У бабушки было куча двоюродных братьев, мелкопоместных тетушек и просто знакомых, доживающих свой век в городах, городках и поселках от Козельска до Костромы.

Дядя Коля, когда-то офицер и красавец, грузный, похожий на слона, старик в черном драповом пальто и с театральным голосом, приезжал из Кинешмы. У него было что-то вроде болезни — он убегал из дому, запасался водкой, садился в поезд и ехал в Москву покупать нюхательный табак. Андрей хорошо помнил его полное продолговатое лицо, нос с горбинкой, легкий запах перегара и дешевой колбасы. Видя собирающегося гулять Андрея, дядя Коля спрашивал у бабушки, куда он. Бабушка отвечала, что гулять с ребятами. Дядя Коля разочарованно-презрительно декламировал своим с трещинкой басом: «Одна у него должна быть дорога — туда, где Она! Я в его годы»… Дядя Коля умер в поезде возле станции Вичуга на исходе морозной ночи.

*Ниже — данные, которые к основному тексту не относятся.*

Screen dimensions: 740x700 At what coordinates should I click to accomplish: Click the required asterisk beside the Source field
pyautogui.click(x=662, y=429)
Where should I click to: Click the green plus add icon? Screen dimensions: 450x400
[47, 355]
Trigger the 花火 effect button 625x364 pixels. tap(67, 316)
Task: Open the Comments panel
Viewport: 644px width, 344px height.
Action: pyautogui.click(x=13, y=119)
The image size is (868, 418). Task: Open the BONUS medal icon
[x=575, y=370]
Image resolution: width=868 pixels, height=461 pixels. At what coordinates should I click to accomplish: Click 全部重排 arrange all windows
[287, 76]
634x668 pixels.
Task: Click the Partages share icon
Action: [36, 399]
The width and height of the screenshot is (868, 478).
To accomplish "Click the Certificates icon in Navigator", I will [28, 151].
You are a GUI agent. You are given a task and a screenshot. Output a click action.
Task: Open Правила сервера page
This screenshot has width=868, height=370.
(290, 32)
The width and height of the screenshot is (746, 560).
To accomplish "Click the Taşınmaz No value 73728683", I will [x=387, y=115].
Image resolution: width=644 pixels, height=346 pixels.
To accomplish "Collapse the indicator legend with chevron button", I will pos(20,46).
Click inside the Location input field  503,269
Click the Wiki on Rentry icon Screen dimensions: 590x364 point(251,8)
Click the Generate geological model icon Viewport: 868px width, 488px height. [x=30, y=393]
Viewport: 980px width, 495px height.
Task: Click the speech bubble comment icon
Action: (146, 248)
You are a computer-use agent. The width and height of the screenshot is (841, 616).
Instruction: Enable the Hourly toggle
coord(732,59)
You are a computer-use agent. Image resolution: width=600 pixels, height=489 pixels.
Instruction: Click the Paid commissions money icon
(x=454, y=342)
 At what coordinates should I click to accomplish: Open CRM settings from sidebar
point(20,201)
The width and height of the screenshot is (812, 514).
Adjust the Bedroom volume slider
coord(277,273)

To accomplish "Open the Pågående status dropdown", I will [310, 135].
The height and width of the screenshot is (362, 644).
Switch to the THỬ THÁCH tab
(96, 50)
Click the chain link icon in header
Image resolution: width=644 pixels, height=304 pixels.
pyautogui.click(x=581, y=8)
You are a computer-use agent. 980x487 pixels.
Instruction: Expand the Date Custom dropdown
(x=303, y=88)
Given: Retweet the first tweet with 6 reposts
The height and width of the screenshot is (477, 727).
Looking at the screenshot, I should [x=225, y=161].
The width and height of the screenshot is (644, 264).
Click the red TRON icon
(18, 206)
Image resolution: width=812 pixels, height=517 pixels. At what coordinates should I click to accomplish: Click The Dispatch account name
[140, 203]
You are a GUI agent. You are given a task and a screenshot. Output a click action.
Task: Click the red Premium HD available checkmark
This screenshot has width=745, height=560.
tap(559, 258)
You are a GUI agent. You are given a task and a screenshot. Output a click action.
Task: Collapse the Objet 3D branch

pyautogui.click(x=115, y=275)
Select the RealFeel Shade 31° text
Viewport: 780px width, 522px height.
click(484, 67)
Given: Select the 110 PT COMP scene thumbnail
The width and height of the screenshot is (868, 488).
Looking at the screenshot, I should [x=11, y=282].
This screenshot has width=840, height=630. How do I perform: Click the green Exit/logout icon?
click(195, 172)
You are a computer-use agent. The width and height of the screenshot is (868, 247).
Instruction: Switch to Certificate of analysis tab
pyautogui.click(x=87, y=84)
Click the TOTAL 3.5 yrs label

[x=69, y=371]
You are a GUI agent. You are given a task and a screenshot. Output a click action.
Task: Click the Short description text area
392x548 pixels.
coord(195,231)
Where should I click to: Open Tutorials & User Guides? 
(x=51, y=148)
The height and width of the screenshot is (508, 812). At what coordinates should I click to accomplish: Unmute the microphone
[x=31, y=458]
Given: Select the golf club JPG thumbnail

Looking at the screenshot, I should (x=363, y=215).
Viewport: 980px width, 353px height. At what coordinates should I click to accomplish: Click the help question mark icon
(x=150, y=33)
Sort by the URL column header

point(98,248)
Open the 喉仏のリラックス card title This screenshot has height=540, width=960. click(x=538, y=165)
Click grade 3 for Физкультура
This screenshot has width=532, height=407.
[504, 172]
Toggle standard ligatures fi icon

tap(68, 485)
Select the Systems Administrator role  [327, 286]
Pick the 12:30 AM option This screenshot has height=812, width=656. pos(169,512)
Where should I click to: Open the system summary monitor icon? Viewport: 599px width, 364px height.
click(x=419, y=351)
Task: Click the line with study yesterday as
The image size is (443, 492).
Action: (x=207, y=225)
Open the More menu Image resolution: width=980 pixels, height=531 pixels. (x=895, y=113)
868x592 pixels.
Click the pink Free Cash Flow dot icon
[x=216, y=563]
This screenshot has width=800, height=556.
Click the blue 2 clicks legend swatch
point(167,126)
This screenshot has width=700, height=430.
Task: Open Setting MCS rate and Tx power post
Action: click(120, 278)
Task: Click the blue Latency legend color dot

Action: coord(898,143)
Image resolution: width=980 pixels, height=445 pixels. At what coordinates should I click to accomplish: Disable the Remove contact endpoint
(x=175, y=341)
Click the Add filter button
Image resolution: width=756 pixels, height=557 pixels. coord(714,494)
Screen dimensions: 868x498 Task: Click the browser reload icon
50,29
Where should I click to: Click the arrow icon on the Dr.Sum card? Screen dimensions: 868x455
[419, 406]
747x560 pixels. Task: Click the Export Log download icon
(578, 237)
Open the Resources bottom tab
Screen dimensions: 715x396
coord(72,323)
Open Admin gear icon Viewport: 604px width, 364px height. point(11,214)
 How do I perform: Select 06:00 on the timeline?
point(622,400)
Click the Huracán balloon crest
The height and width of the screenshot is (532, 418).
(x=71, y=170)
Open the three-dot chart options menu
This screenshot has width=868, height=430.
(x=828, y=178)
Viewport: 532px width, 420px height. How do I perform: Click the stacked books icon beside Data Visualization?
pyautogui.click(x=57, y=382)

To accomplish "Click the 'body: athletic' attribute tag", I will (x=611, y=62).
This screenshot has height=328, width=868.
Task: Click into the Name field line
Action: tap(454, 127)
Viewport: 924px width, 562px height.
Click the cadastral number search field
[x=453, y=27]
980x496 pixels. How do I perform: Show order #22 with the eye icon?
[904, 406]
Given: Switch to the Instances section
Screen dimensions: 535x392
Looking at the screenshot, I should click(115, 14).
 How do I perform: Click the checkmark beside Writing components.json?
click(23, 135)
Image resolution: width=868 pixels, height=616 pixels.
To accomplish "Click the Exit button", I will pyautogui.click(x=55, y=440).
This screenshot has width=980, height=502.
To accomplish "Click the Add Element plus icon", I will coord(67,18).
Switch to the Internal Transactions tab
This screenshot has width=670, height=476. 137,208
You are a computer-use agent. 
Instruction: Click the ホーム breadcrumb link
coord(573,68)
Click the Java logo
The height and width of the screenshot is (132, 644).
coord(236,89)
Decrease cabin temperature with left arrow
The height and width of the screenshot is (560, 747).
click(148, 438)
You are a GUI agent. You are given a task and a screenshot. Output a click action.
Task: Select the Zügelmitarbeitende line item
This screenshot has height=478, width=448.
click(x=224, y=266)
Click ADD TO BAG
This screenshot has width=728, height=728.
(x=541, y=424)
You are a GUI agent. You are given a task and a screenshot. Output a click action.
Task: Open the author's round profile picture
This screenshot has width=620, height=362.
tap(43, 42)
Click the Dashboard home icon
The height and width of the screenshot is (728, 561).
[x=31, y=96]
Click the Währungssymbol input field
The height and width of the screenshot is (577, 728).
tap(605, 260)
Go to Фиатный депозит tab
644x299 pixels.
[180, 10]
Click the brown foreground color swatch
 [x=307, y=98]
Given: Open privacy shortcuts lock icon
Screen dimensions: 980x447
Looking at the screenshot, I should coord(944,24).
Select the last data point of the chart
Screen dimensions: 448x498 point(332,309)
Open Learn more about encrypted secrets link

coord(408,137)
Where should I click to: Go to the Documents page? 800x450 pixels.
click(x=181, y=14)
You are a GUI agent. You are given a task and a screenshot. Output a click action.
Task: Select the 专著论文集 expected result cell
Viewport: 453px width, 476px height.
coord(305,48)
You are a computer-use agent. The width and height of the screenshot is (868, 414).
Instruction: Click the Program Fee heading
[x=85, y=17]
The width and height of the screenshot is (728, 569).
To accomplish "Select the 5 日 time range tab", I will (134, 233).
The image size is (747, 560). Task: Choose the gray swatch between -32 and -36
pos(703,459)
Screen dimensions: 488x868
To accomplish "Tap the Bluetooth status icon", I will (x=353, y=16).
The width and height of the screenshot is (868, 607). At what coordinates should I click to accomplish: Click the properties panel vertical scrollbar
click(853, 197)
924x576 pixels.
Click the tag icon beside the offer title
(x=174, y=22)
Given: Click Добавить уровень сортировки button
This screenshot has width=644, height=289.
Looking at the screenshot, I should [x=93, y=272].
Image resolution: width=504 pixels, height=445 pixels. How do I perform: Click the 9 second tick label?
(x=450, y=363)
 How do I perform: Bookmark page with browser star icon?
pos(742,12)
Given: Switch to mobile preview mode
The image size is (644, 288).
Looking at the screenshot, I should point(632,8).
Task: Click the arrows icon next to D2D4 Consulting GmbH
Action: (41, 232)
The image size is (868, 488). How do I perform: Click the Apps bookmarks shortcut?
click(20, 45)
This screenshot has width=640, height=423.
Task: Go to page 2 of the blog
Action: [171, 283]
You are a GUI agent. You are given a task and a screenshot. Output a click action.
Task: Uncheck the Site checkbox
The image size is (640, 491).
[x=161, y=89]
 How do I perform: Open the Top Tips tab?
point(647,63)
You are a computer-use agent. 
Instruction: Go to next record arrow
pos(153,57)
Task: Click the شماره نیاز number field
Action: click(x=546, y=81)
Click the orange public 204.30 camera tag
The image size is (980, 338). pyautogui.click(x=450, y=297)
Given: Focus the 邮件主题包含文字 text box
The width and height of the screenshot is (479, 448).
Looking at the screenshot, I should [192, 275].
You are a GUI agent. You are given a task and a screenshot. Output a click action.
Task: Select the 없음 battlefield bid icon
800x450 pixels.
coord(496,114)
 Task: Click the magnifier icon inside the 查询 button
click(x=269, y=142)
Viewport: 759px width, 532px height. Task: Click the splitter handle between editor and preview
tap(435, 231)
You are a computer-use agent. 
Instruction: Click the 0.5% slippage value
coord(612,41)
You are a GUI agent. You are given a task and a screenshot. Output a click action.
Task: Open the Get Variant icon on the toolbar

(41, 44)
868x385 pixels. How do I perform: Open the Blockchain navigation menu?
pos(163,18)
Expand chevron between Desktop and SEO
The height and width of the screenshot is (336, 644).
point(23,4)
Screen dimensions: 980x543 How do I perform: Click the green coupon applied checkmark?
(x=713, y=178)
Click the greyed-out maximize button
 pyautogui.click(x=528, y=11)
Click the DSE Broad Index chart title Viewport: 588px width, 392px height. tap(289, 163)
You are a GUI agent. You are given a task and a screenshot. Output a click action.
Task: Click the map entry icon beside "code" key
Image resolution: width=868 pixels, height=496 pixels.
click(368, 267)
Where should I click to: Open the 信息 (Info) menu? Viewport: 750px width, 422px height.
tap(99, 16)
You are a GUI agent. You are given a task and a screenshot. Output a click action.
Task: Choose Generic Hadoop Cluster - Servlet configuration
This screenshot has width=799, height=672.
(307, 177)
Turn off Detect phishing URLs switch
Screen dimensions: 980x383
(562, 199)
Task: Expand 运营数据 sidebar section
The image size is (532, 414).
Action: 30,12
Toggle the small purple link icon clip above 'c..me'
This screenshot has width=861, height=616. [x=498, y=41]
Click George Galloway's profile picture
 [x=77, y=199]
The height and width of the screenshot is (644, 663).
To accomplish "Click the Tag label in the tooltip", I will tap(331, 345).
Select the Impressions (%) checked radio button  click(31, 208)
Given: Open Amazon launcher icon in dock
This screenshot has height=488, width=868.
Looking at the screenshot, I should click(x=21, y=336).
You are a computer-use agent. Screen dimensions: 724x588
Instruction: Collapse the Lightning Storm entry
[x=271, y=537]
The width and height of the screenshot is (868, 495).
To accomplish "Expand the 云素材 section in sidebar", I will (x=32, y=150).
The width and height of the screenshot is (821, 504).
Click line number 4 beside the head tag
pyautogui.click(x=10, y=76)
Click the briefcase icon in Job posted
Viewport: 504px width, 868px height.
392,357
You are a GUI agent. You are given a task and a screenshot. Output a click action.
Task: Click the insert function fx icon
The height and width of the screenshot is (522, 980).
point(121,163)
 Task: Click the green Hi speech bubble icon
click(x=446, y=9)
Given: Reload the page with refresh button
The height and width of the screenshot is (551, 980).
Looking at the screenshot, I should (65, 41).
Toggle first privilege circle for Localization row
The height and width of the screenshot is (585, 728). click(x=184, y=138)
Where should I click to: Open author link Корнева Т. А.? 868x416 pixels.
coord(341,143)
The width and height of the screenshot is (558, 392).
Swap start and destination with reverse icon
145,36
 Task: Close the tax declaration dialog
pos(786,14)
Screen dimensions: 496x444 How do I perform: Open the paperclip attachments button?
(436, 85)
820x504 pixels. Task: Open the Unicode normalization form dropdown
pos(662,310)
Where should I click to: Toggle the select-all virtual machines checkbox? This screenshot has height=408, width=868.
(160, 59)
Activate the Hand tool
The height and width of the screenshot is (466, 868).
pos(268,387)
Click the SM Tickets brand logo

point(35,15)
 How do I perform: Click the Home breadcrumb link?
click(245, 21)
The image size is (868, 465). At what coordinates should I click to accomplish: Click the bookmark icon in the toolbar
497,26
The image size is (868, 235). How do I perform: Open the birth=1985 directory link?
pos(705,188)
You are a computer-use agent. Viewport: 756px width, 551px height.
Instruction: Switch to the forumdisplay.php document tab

Стоял мороз и когда он впервые приехал с бабушкой в Кинешму на школьные каникулы. Плечи оттягивал рюкзачок, бабушка, стройная и сухая, бодро шагала вдоль поезда. На площади пахло дымом и навозом, было полно мужиков с санями. Лямки резали плечи, бабушка говорила: «Терпи!», весело поглядывала вокруг, и запомнил Андрей, как чуть дрогнул бабушкин голос на словах: «Гляди, Андрюшка — это розвальни». У тети Шуры, дяди колиной жены, были большие серые глаза с темно-синим ободком. Лица ее он тогда не запомнил. Помнил, что она была чуть моложе бабушки и что они с ней постоянно о чем-то говорили, отправив его в с книгой Чехова в другую комнату. Книга была большая, как доска, с толстой желтой бумагой и крупными буквами.

Запомнился поход к бабушкиной гимназической подруге морозным вечером. Пахло снегом, угольным дымом, подрагивали огоньки, они шли вдоль путей, кончавшихся поворотным колесом, и Андрей, отстав от бабушки, глядел, как заезжал на него паровоз, как его разворачивало колесо и как он, пыхтя с животным свирепым усердием, уносился обратно в темноту.

Тетя Люся, приветливая широкоскулая женщина с железными зубами, угощала его яблочным вареньем, но он лучше запомнил ее мужа, Василия Ильича, небольшого, плотного, совершенно лысого человека, налегавшего в уголке на водочку. Тетя Люся рассказывала, как он недавно провалился вместе с грузовиком под волжский лед, как открывал дверцу, как выбирался из-подо льда, и Андрей хорошо представлял себе косо оседающую зеленую кабину, над которой сходится ледяное крошево, и Василия Ильича, бьющегося об лед своей бедовой лысой головой.

Другая бабушкина подруга, тетя Галя, жила на горе за рекой Кинешемкой в высоком деревянном доме, окруженном липами. Переходя затон мимо вмерзшего буксира, Андрей издали видел сетку липовых ветвей на сером небе, грачиные гнезда, темнеющий дом, черные фигурки поднимающихся в гору людей — все черно-белое, строгое и невыразимо грустное. Как-то после тети Гали, действительно чем-то похожую на галку, они с бабушкой пошли куда-то вдоль Волги, мимо одноэтажных домов и шли довольно долго, так что Андрею даже надоело, а потом бабушка остановилась посреди улицы напротив небольшого голубого дома и сказала: «Это наш дом был», и Андрей, который уже хотел домой, все не мог понять, почему бабушка стоит и не уходит, а потом из дома вышла задумчивая девочка в синем пальтишке и белой меховой шапке с двумя пушистыми шарами и закричала небольшой, волчьего окраса собаке, лаявшей на них из-за ограды: «Найда, Найда, ко мне!»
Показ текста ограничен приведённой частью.